> To do
Pictures stay out of the copy. Transcribe exactly, and only, the line with "Open the Leaflet attribution link" through the last line of the entries below.

> Source material
——————
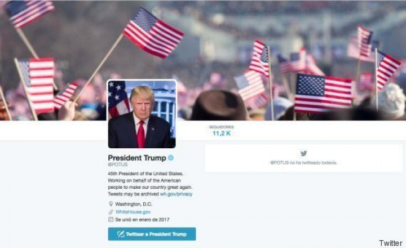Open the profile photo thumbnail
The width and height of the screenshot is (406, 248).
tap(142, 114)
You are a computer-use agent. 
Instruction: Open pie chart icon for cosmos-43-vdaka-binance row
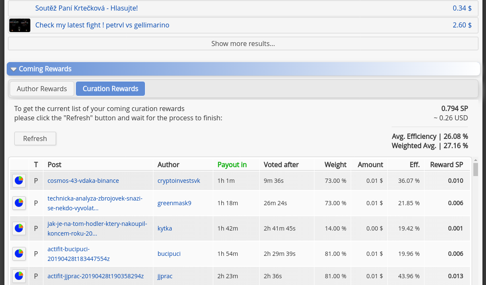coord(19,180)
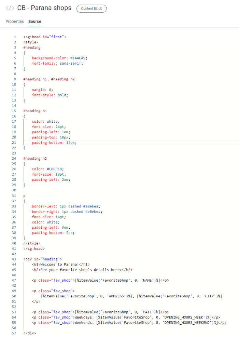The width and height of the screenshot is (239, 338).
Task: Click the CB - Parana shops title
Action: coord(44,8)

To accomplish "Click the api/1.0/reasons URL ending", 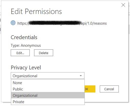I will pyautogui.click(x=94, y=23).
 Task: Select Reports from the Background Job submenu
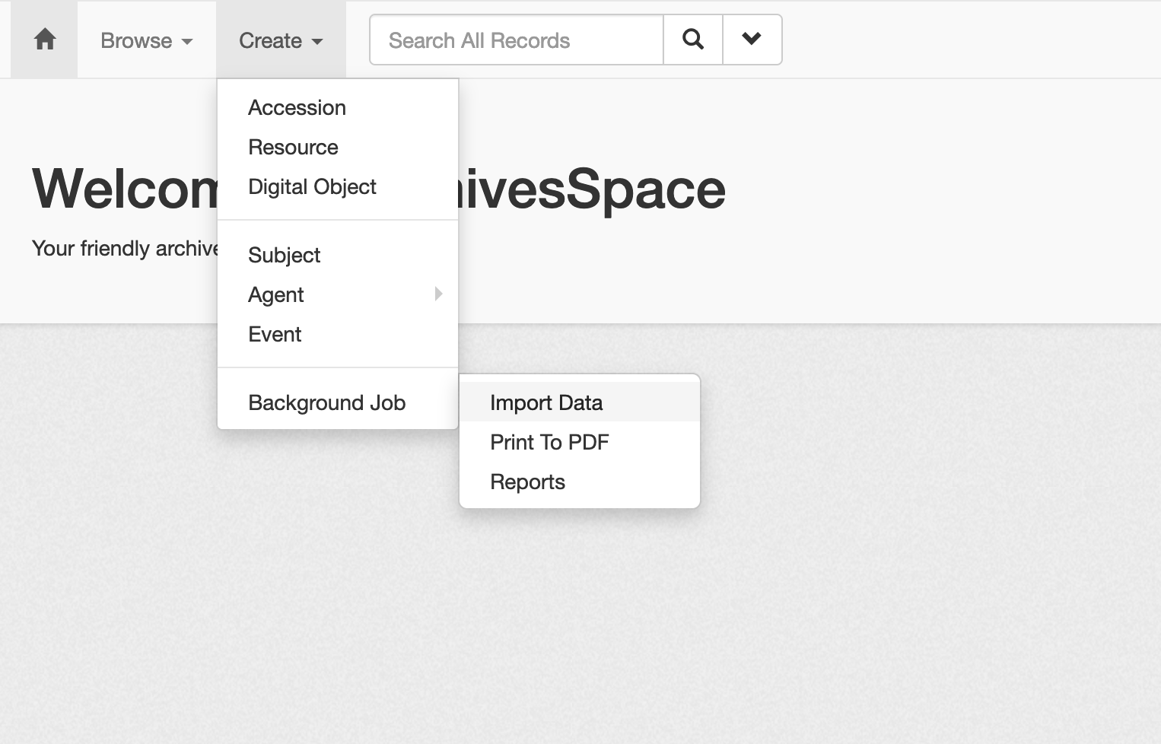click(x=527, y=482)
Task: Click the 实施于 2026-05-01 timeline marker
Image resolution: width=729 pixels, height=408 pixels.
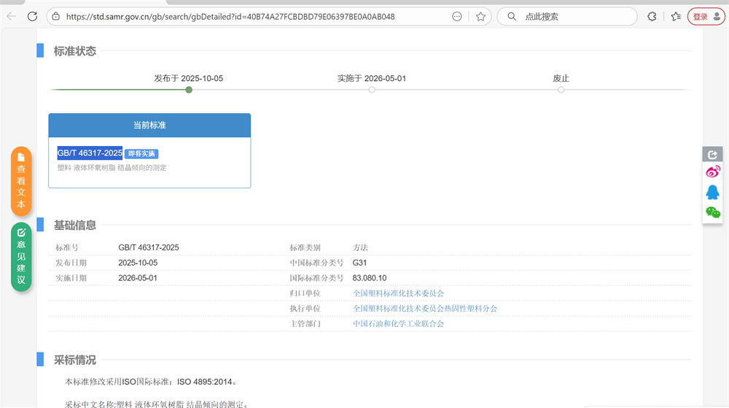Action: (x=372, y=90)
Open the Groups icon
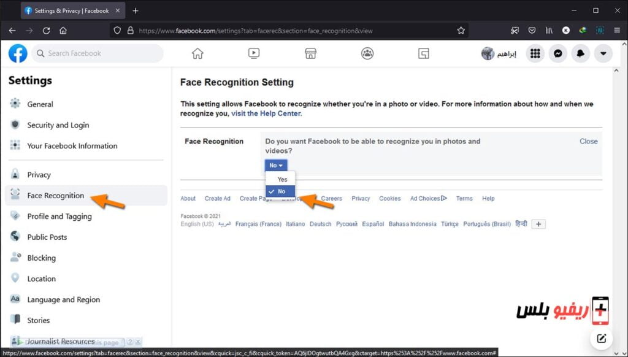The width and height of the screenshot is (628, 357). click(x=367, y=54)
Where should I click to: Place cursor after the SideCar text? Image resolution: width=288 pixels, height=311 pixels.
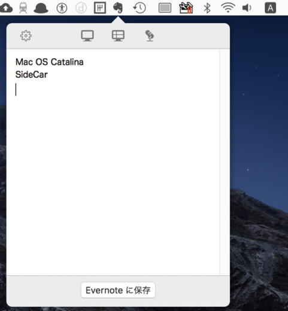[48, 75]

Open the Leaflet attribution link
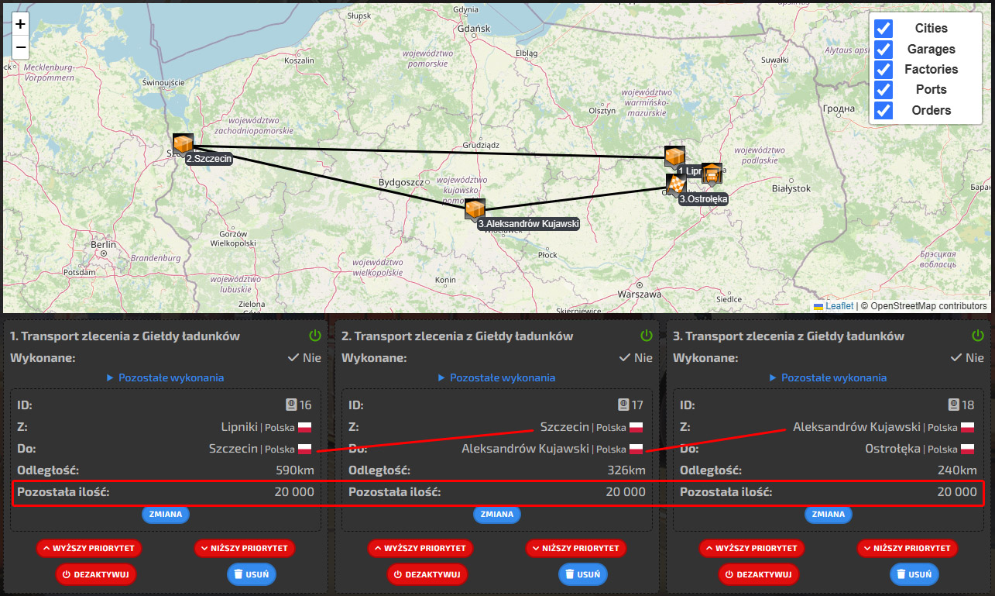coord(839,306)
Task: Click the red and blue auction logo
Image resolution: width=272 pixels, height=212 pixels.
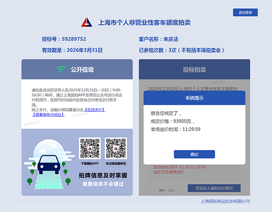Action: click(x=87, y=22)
——————
> Output
Open the Leaflet attribution link
coord(839,306)
Task: Click the red and blue auction logo
Image resolution: width=272 pixels, height=212 pixels.
Action: click(x=87, y=22)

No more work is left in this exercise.